Compare costs across providers while considering hidden fees for data transfers, API requests, or storage retrieval. Begin by using cloud provider calculators, such as those from AWS, Google Cloud, and Microsoft Azure to forecast costs for cloud resources.
2. Security and compliance
Security is a top priority in cloud computing. Look for Cloud Service Providers (CSPs)that offer robust security features like encryption (both in transit and at rest), identity and access management (IAM), and multi-factor authentication (MFA).
Additionally, many industries have strict compliance requirements such as GDPR, HIPAA, or PCI DSS, which your provider must adhere to. Be sure to verify that the CSP has relevant certifications and maintains a comprehensive approach to data protection.
3. Expert community
A strong community of developers, engineers, and experts around a CSP can be an invaluable resource. When a provider has an active community, you can rely on it for troubleshooting, learning best practices, and discovering optimization strategies. Additionally, a large expert network often means that more third-party integrations, tutorials, and forums are available, increasing overall flexibility.
4. Internal technical expertise
Your team’s technical expertise plays a significant role in the CSP selection process. If your team has experience with a particular provider (e.g., AWS, Google Cloud, Azure), it may be more efficient to choose that platform to leverage existing skills and avoid steep learning curves. On the other hand, if your team lacks experience, opting for a provider that offers strong training resources and certifications might be beneficial.
5. Integration with existing tools and processes
It’s important to assess how well the CSP will integrate with your existing tools, software, and workflows. Check for compatibility with popular DevOps tools, database systems, and automation software.
Avoiding vendor lock-in through multi-cloud or hybrid cloud options is also a consideration if flexibility is critical. Research if your ISV partners are available for procurement via the cloud service provider’s marketplace.
6. Customer support
Effective customer support can significantly impact your cloud experience. Evaluate the provider’s support offerings, such as 24/7 technical support, dedicated account managers, and rapid response times. Premium tiers of support might be necessary for mission-critical applications, where downtimes or issues can have serious business consequences.
Evaluate reseller/MSP options available to discover if a partner can help accelerate your cloud adoption journey. Good documentation, training, and community support can also play a role here.
7. Global reach and data center locations
The location of data centers is crucial for latency-sensitive applications or businesses with a global presence. Selecting a provider with data centers in regions where your customers are based can also enhance performance.

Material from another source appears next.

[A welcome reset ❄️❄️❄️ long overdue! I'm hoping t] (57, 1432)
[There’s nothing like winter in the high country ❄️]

8. Service portfolio and innovation
Evaluate the breadth of services provided, from computing power to advanced AI and machine learning capabilities. Providers that continually innovate and expand their offerings allow you to adopt new technologies as your business grows. Consider whether the CSP has a roadmap aligned with your future needs in automation, AI, analytics, or IoT.
9. Data migration and vendor lock-in
Migrating to and from a CSP can be complex and costly. It’s important to consider how easily data can be transferred in and out of the provider’s platform. All platforms offer migration incentives such as credits and bulk pricing discounts. While these offers can reduce initial costs, it’s important to focus on long-term benefits and value rather than one-time savings.
10. Compliance with industry standards
Beyond security, industry-specific certifications (such as SOC 2, ISO 27001, FedRAMP, etc.) may be required depending on the sector you operate in. Choose a CSP that is compliant with the regulatory standards that apply to your business, ensuring that your data and infrastructure meet all necessary legal and industry requirements.